BOLZANO. "Con un volume di 8,7 miliardi di euro, il bilancio provinciale 2026 raggiunge un nuovo livello record: un segno forte della performance economica dell'Alto Adige e la dimostrazione che la giunta provinciale ha saputo portare avanti in maniera positiva le trattative con Roma".

Lo afferma Confindustria Alto Adige. "Un bilancio così consistente deve essere utilizzato per promuovere investimenti mirati al futuro e puntare su sgravi fiscali per imprese e famiglie", sottolinea il presidente dell'associazione, Alexander Rieper. Con circa due terzi del bilancio destinati a settori centrali come sanità, istruzione, Comuni e sociale, sottolinea Confindustria Alto Adige, "la quota riservata agli investimenti rimane bassa: oltre l'80% delle uscite è destinato alle spese correnti. Negli ultimi dieci anni il bilancio provinciale è aumentato di oltre il 50%, mentre il margine di manovra per misure che guardano al futuro si sta riducendo".
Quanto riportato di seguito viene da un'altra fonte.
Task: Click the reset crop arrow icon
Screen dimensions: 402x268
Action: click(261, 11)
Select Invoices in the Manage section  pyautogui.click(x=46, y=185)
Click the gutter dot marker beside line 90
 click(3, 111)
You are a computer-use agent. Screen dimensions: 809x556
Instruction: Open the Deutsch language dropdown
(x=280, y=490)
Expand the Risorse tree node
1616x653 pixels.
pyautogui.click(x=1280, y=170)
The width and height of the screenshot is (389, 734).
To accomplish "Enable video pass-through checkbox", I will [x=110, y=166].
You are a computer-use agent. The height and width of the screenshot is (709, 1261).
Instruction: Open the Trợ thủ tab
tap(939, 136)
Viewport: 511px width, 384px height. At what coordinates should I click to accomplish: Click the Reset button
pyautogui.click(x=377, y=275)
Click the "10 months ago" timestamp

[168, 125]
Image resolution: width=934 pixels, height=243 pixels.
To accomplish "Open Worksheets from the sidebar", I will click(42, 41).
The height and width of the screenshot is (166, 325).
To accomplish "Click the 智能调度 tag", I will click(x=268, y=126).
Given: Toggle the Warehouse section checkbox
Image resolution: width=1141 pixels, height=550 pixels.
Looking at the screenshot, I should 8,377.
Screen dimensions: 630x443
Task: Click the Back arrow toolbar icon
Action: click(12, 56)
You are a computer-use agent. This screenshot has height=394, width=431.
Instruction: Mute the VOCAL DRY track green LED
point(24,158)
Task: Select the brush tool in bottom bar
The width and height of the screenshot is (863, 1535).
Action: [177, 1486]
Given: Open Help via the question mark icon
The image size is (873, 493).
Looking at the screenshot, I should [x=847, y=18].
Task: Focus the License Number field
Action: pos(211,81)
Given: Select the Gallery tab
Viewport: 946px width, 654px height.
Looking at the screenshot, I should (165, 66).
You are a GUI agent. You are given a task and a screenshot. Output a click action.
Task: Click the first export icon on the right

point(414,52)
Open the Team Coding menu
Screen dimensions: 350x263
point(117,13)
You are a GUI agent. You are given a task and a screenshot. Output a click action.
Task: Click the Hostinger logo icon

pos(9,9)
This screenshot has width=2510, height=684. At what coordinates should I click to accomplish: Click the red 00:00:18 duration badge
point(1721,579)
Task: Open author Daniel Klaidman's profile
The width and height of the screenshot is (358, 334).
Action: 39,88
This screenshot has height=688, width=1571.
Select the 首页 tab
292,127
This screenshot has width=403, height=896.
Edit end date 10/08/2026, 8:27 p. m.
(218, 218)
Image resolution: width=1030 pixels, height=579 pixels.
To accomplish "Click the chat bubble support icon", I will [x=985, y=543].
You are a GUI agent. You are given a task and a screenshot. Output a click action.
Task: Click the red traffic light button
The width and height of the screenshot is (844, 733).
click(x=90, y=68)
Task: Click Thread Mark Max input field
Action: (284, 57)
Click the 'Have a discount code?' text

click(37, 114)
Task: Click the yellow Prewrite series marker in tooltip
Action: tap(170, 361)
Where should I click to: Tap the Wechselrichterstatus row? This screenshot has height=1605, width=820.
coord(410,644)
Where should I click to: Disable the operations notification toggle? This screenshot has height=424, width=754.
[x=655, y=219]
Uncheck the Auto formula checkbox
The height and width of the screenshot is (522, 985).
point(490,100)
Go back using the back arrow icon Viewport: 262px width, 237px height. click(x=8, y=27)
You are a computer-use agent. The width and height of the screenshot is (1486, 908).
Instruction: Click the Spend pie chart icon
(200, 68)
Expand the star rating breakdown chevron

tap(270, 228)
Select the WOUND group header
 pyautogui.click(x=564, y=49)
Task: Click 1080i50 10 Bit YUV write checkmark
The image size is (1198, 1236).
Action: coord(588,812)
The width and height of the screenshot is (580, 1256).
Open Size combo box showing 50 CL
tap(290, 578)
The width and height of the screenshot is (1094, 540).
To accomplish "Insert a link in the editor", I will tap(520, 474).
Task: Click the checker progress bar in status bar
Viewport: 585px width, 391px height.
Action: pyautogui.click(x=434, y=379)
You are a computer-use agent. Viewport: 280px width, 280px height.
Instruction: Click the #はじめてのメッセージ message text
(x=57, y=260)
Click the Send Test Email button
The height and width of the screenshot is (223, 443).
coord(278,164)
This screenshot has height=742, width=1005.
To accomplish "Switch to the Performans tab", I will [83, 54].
"Un bilancio di 8,7 miliardi di euro corrisponde a oltre 15.000 euro a testa per ogni altoatesino. Si tratta di risorse importanti che devono essere impiegate in modo efficiente per garantire servizi di alta qualità. Allo stesso tempo, è necessario effettuare gli investimenti necessari per affrontare sfide quali la digitalizzazione, il cambiamento demografico o la trasformazione ecologica", afferma Rieper, sottolineando che anche le entrate fiscali hanno raggiunto livelli record pari a 6,62 miliardi di euro, con un aumento di 2 miliardi di euro rispetto al 2016, sviluppo al quale "le nostre imprese danno un contributo essenziale". "Ancor più in questo momento - conclude la nota - appaiono ineludibili semplificazioni amministrative e una spending review mirata delle spese correnti, al fine di creare maggiore spazio di manovra per investimenti e sgravi fiscali".